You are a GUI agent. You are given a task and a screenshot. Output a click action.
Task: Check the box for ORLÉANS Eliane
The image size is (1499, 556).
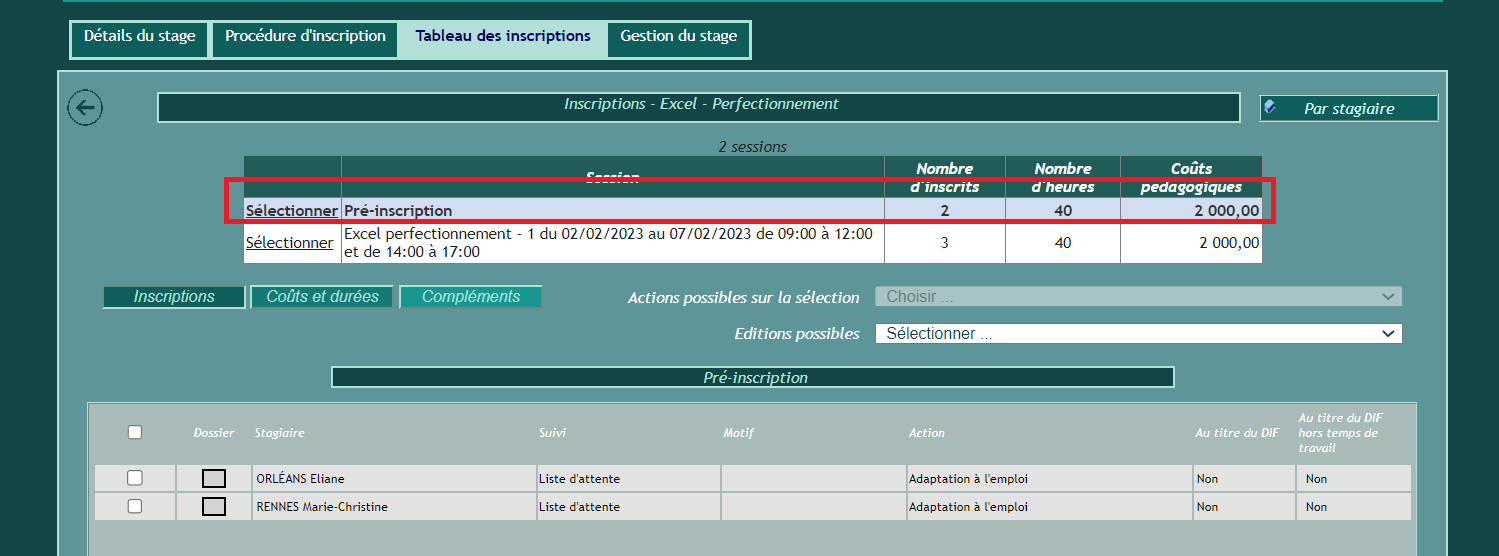point(135,478)
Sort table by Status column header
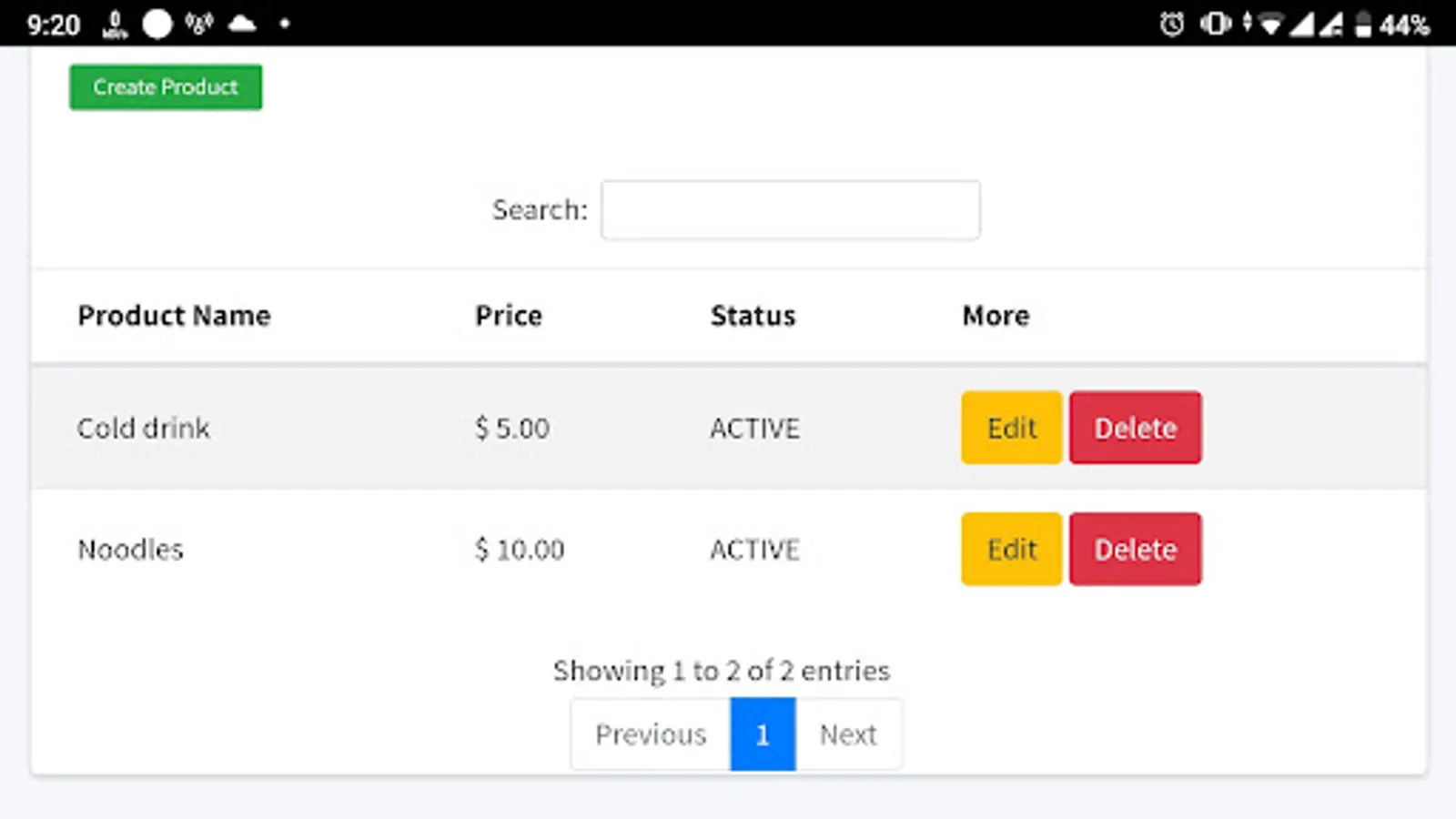Screen dimensions: 1456x819 coord(753,316)
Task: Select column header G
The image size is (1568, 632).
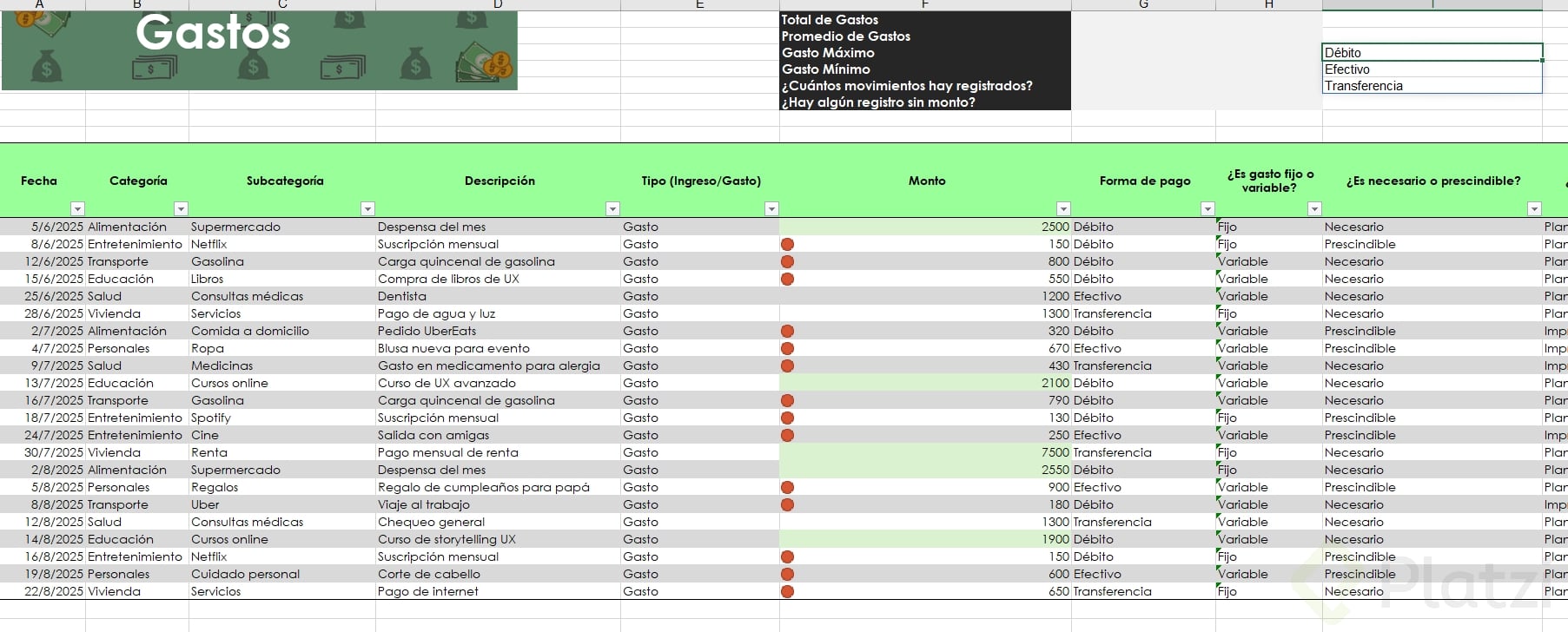Action: coord(1143,5)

******

Work instruction => Leaving the pictures out, output all of the listing exactly.

Solution to this exercise =>
You are a GUI agent. You are given a task and a screenshot. Output a click action.
Task: Check the box for ORLÉANS Eliane
The image size is (1499, 556).
point(135,478)
Sort table by Status column header
Screen dimensions: 1456x819 coord(753,316)
Task: Select column header G
The image size is (1568, 632).
Action: coord(1143,5)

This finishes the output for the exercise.